With the millions that have been thrown around, the Orioles have been content to let others do most of the spending. They’ve made one good signing, Nate McLouth, one year at $2 million plus $500,000 in incentives.
They declined to sign Mark Reynolds, whose deal with the Indians is one year at $6 million.
Those are two good signings. Here are my choices for five of the best signings. They’re all for a year.
1) Bartolo Colon, one year, $3 million with Oakland
Colon was suspended for 50 games due to use of performance-enhancing-drugs. That suspension likely cost him millions, but the Athletics, for whom he was pitching, gladly re-signed him.
He’s 39, been pitching in the major leagues since 1997, and is nearly 50 games over .500 in his big league career. Colon has stellar control, and last year struck out about four times as many batters as he walked.

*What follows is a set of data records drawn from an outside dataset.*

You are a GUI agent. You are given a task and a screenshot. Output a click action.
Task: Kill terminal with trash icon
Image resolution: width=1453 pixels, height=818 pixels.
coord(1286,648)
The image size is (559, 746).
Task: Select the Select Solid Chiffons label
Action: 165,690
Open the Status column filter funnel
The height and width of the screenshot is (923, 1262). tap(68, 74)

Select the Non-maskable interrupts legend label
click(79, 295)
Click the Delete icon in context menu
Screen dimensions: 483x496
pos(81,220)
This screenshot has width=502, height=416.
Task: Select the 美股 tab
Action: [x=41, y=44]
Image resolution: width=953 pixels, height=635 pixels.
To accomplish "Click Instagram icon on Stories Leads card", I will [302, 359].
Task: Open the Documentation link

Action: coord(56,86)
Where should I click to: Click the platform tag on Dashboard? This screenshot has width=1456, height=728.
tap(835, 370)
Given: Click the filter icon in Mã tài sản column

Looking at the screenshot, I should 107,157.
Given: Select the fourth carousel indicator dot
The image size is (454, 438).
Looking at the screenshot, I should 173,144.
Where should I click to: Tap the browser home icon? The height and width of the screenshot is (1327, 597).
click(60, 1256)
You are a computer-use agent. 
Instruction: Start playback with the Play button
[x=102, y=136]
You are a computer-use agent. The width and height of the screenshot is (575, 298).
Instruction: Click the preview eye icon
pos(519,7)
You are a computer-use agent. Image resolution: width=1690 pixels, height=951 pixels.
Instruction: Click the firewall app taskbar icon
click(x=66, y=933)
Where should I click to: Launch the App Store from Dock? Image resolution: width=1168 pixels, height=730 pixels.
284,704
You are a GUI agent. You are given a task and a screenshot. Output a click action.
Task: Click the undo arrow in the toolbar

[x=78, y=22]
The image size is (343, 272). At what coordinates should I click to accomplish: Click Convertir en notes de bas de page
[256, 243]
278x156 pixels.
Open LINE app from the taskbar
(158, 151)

Colon is both an innings eater and an eater. He’s listed at 5-foot-11 and 265 lbs.
2) Eric Chavez, one year, $3 million with Arizona
After the Yankees found out Alex Rodriguez might miss the first half of the season after hip surgery, it seemed natural that they’d re-sign Chavez.
He filled in capably last season with a .281 average and 16 home runs, but was 0-for-16 in the post-season
Instead of signing him at Arizona’s price, they signed Kevin Youkilis for four times as much.
3) Ryan Madson, one year, $3.5 million with Los Angeles Angels
Madson missed all last year after Tommy John surgery, and still got $3.5 million from the Angels. It’s a hefty pay cut from the $6 million he earned from Cincinnati after not pitching, but if he returns to form, it could be a terrific pickup for the Angels.
After eight effective years with the Phillies, the final one as a closer, Madson tried to cash in. Last year, his market was tepid, so he signed for one year.
It’s his first time around in the American League, and if healthy, Madson should do well.
4) Reed Johnson, one year, $1.75 million with Atlanta
At 36, Johnson is still an effective part-time player. He has a lifetime batting average of .311 against left-handed pitchers. Johnson is also a good pinch-hitter with a .286 average.
He’s an example of a player that probably is more useful to a good team as a part-time player than a non-contending one. His pinch-hitting abilities are more suited to the National League.
5) James Loney, one year, $2 million with Tampa Bay
Loney had a bad season in 2012. It wasn’t a good time. He found a lukewarm free agent market and settled in with the Rays as Carlos Pena’s replacement at first.
Loney is an excellent contact hitter with a lifetime .282 batting average. With the Dodgers, he had three seasons with at least 30 doubles, and he’s driven in 90 runs twice.
At 28, he’s looking for a good season to establish his market value.